Textauszug |
Kennst Du das auch? Du stehst morgens auf und der Tag verläuft wie im Traum. Du hast deine Routinen, die ohne Beachtung und automatisiert ablaufen. Aufstehen, Zähne putzen, waschen, frühstücken, anziehen, arbeiten, Mittagessen, Abendessen, Abendprogramm, ausziehen, Zähne putzen, schlafen – Tag vorbei. Vielleicht hältst du auch mal inne und fragst Dich: „Habe ich heute überhaupt …?“ . Es fällt dir schwer dich daran zu erinnern, ob du auch den für dich gerade relevanten Teil in der Routine des Tages erledigt hast.
Irgendwann kommt der Moment, in dem du vielleicht denkst „In den Geschäften gibt es schon Weihnachtskekse, bald ist das Jahr um. Wo ist das Jahr geblieben?“
Ich erinnere mich immer an meine Oma, welche jedes Jahr aufs Neue sagte: „Kinder, wo ist bloß die Zeit geblieben?“. Eine sehr wichtige und berechtigte Frage.
Jeder einzelne Tag und jedes Jahr haben ihre immer wiederkehrende Länge, doch wo ist sie hin?
Haben wir wie Dornröschen geschlafen und geträumt?
Zur Antwort unterteile ich die Zeit in drei Abschnitte, Vergangenheit, Zukunft und die Gegenwart / das Jetzt.

Aufgaben |
1: In welche drei Abschnitte wird die Zeit im Textauszug unterteilt?
2: Kopieren Sie aus dem Textauszug wortgetreu die Passage, die mit „Haben wir wie“ beginnt und mit „Gegenwart / das Jetzt.“ endet.

Bereitgestelltes Material |
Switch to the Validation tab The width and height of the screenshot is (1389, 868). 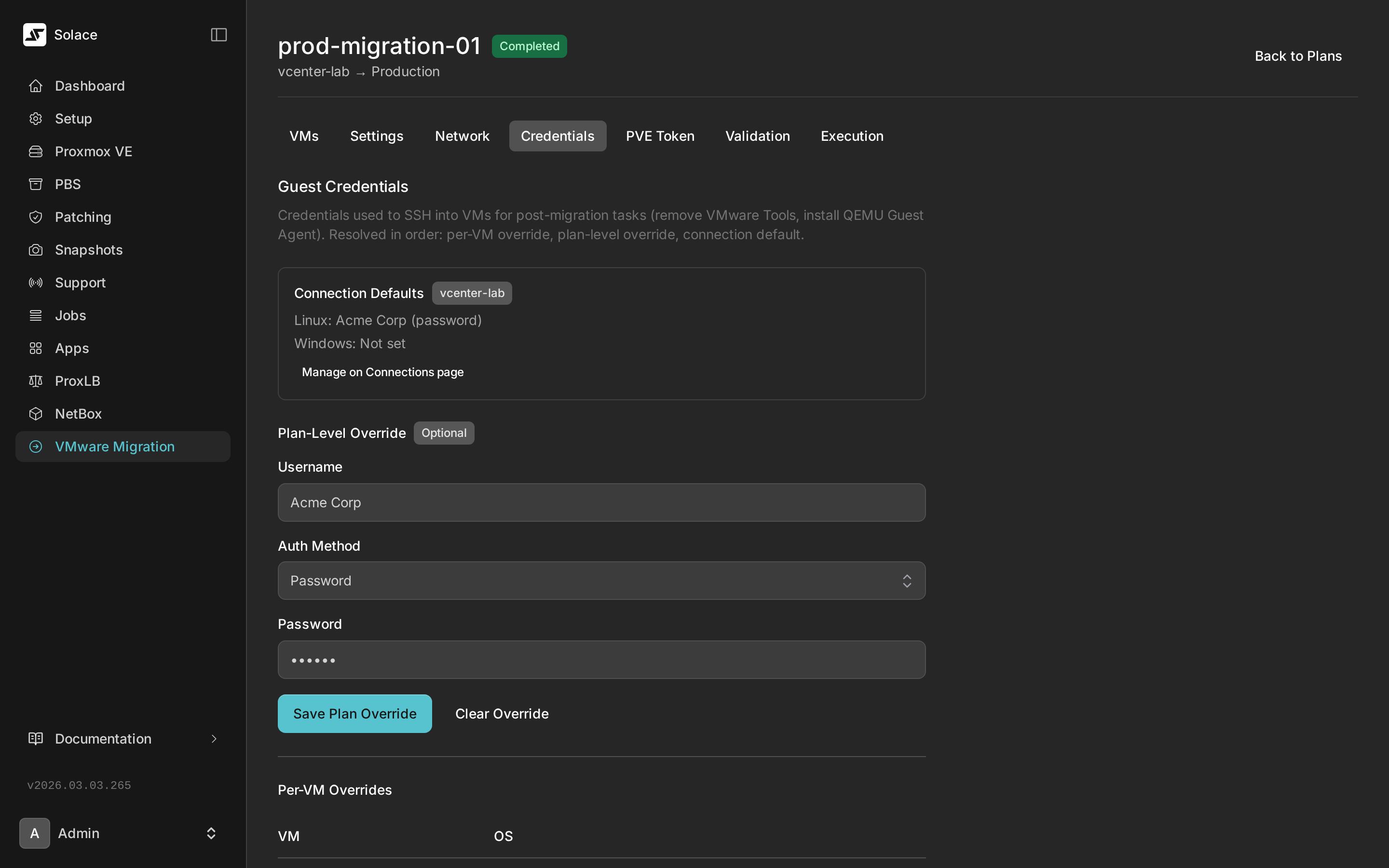click(757, 136)
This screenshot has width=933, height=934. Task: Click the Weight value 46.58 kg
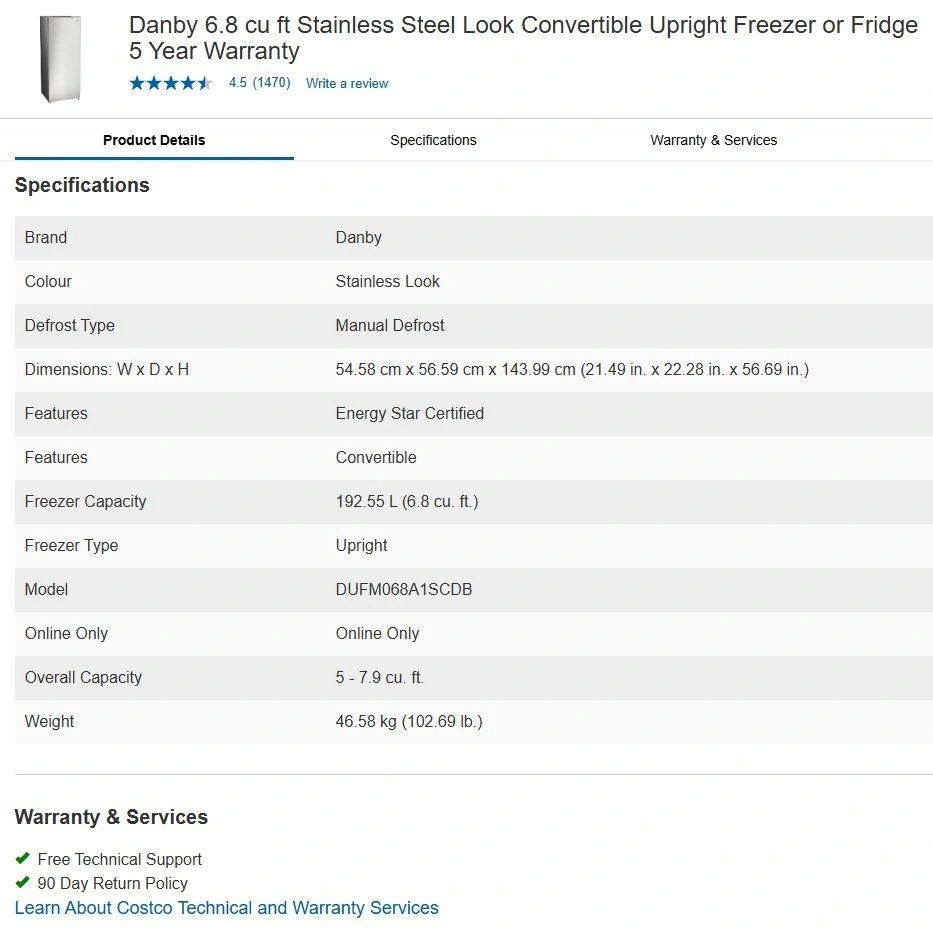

Ergebnisse |
1: In Vergangenheit, Zukunft und die Gegenwart / das Jetzt.

2:
Haben wir wie Dornröschen geschlafen und geträumt?
Zur Antwort unterteile ich die Zeit in drei Abschnitte, Vergangenheit, Zukunft und die Gegenwart / das Jetzt.